Textauszug:

━━━━━━━━━━

# Win7 DVD mit Ashampoo Burning Studio 2010-How to...?



## Ahab (17. Januar 2010)

Ick will jetz ooch Windows 7! 

Die Sache ist die: ich habe Windows 7 als Student kostenlos erhalten, zum selba runterladen. Es liegt *eine *Iso-Datei vor. Wie brenne ich diese mit Ashampoo, sodass davon gebootet werden kann? Hab sie einfach so mal als Daten-DVD gebrannt, war natürlich Unsinn... 

Wie geht das? Ich soll einen Pfad zum Boot-Image angeben, da hab ich die ISO Datei von Win 7 herausgesucht. Dann muss ich aber noch eine Datei angeben, die auf die DVD gebrannt werden soll. Wenn ich hier wieder die Win 7 ISO wähle, wirds zu viel und passt nicht. Aber so soll das ja sicherlich auch nicht...? 

Kann mir einer helfen? 

PS: Ich möchte Ashampoo nutzen. Bitte keine Tipps àla "Nimma Dieses oder Jenes Programm, einfach hier und da alletnichsoschwermachsteschon..."


----------



## midnight (17. Januar 2010)

Geh einfach auf "Disc-Images erstellen und brennen" und dann "CD/DVD/BD von einem Discimage brennen". Dann wählst du dein ISO-File aus und gut is (=
Du brauchst nur eine Datei angeben und das ist das von dir heruntergeladenen Image!

so far


----------



## Ahab (18. Januar 2010)

Top!  Besten Dank! Er bootet...


----------



## midnight (18. Januar 2010)

Immer wieder gerne, man tut was man kann (=

so far


----------

━━━━━━━━━━

Bereitgestellte Angaben:
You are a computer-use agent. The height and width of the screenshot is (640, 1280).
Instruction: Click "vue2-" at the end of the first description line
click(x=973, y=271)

━━━━━━━━━━

Schriftliche Aufgabe A:
Schreibe aus dem Forenthread über das Brennen der Windows-7-DVD den Abschnitt wortgetreu ab, beginnend bei "## Ahab (17." und endend bei "sicherlich auch nicht...?".
Schriftliche Aufgabe B:
Welchen Menüpunkt soll man im Forenthread über das Brennen der Windows-7-DVD nach „Disc-Images erstellen und brennen“ auswählen?

Schriftliche Antwort A:
## Ahab (17. Januar 2010)

Ick will jetz ooch Windows 7! 

Die Sache ist die: ich habe Windows 7 als Student kostenlos erhalten, zum selba runterladen. Es liegt *eine *Iso-Datei vor. Wie brenne ich diese mit Ashampoo, sodass davon gebootet werden kann? Hab sie einfach so mal als Daten-DVD gebrannt, war natürlich Unsinn... 

Wie geht das? Ich soll einen Pfad zum Boot-Image angeben, da hab ich die ISO Datei von Win 7 herausgesucht. Dann muss ich aber noch eine Datei angeben, die auf die DVD gebrannt werden soll. Wenn ich hier wieder die Win 7 ISO wähle, wirds zu viel und passt nicht. Aber so soll das ja sicherlich auch nicht...?

Schriftliche Antwort B:
„CD/DVD/BD von einem Discimage brennen“